• **Problem requirements**: Repeat, word for word, all the data that follows, and exclude the pictures.
== Data to use
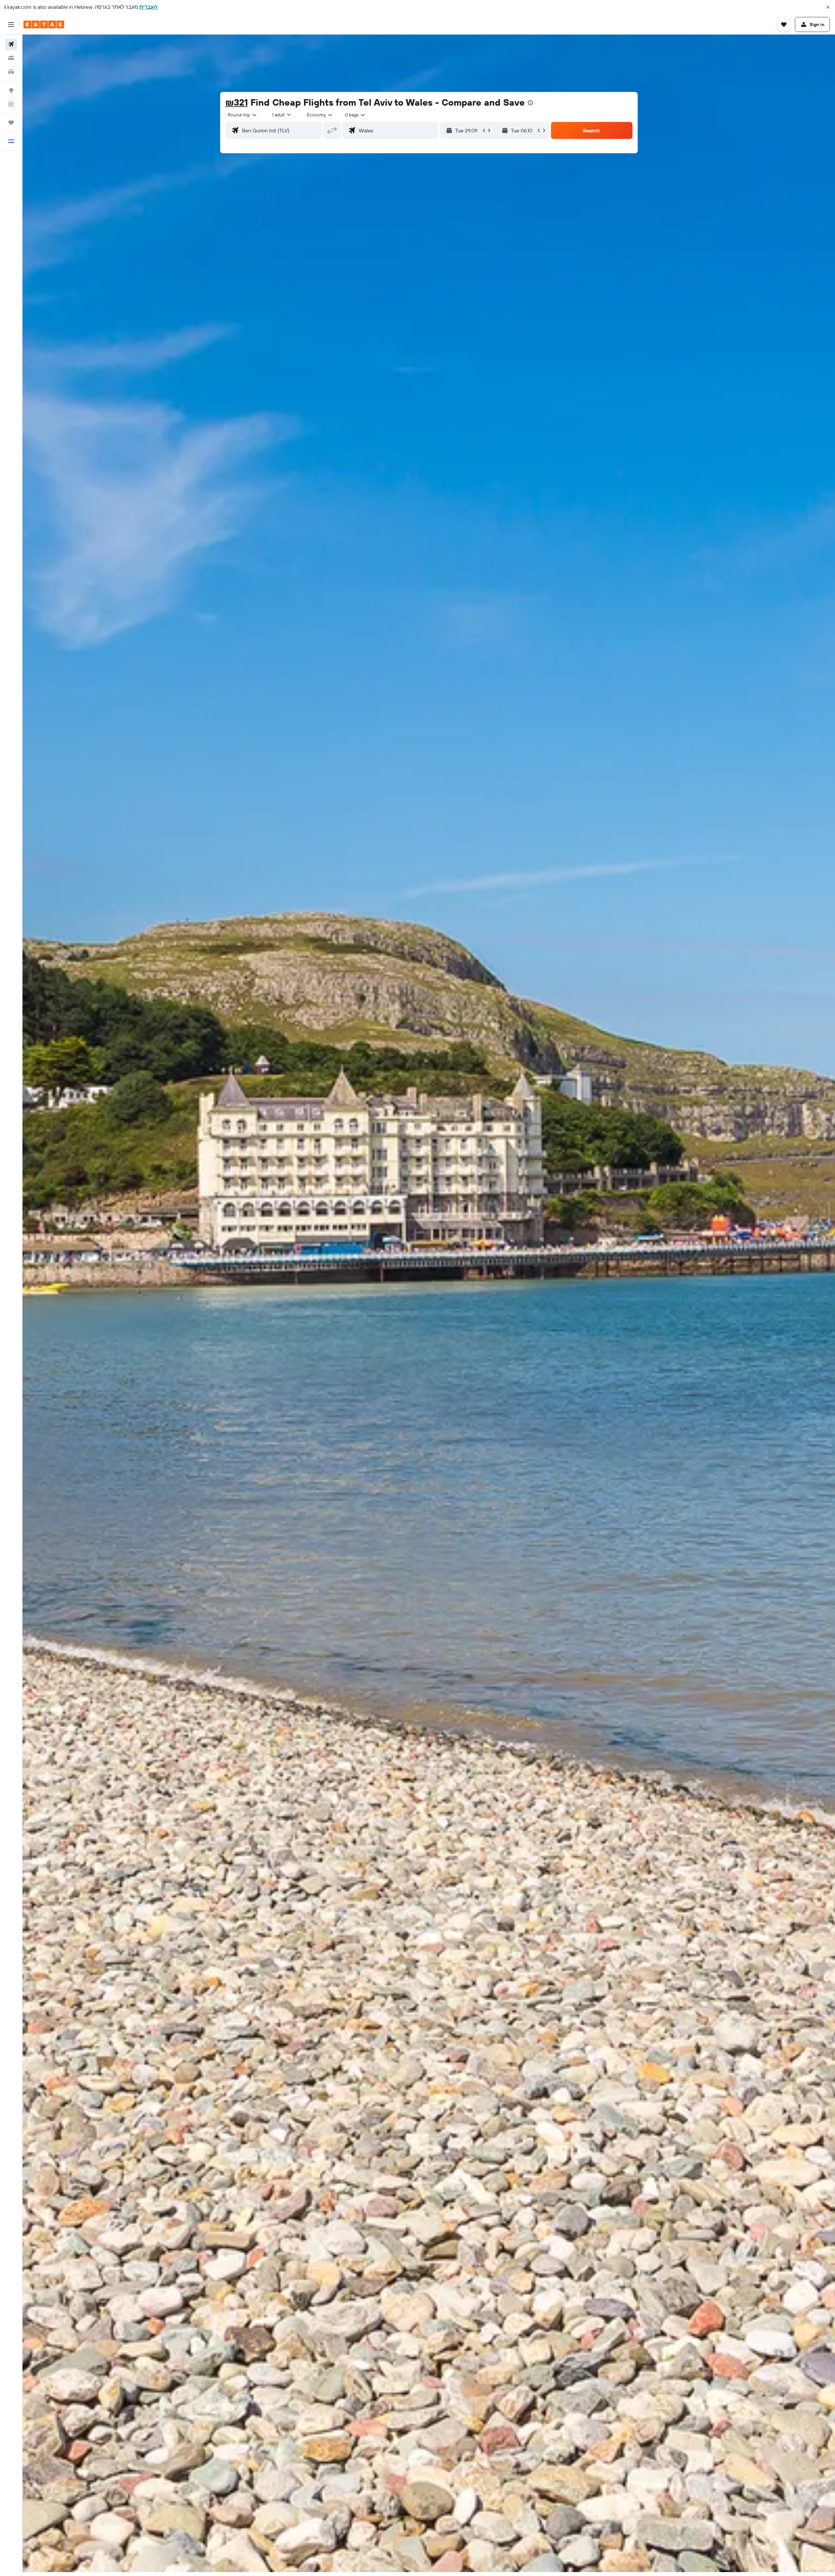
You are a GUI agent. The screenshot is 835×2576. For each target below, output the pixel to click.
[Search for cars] (11, 71)
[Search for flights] (11, 44)
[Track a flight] (11, 104)
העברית (148, 7)
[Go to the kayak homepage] (43, 24)
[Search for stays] (11, 58)
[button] (828, 7)
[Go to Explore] (11, 90)
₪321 (236, 102)
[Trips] (11, 122)
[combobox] (242, 115)
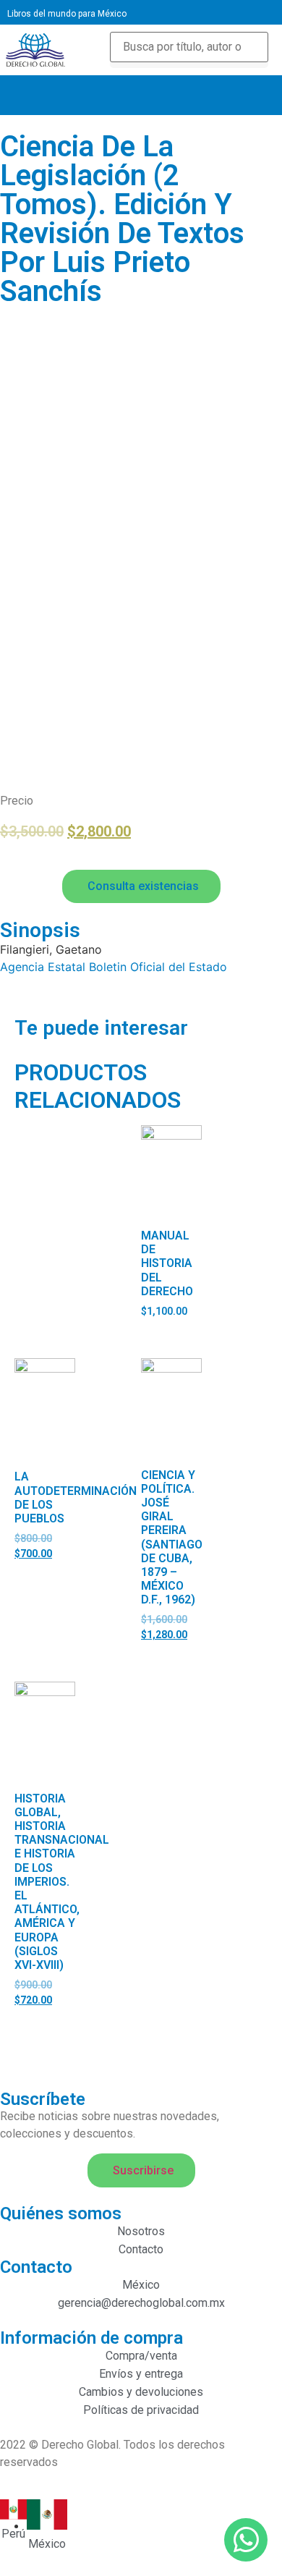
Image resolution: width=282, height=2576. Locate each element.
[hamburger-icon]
====
• **Problem solution**:
You are a GUI agent. The screenshot is 835×2576. For each target below, output the pixel to click.
[Search for cars] (11, 71)
[Search for flights] (11, 44)
[Track a flight] (11, 104)
העברית (148, 7)
[Go to the kayak homepage] (43, 24)
[Search for stays] (11, 58)
[button] (828, 7)
[Go to Explore] (11, 90)
₪321 (236, 102)
[Trips] (11, 122)
[combobox] (242, 115)
Image resolution: width=282, height=2576. Locate each element.
[hamburger-icon]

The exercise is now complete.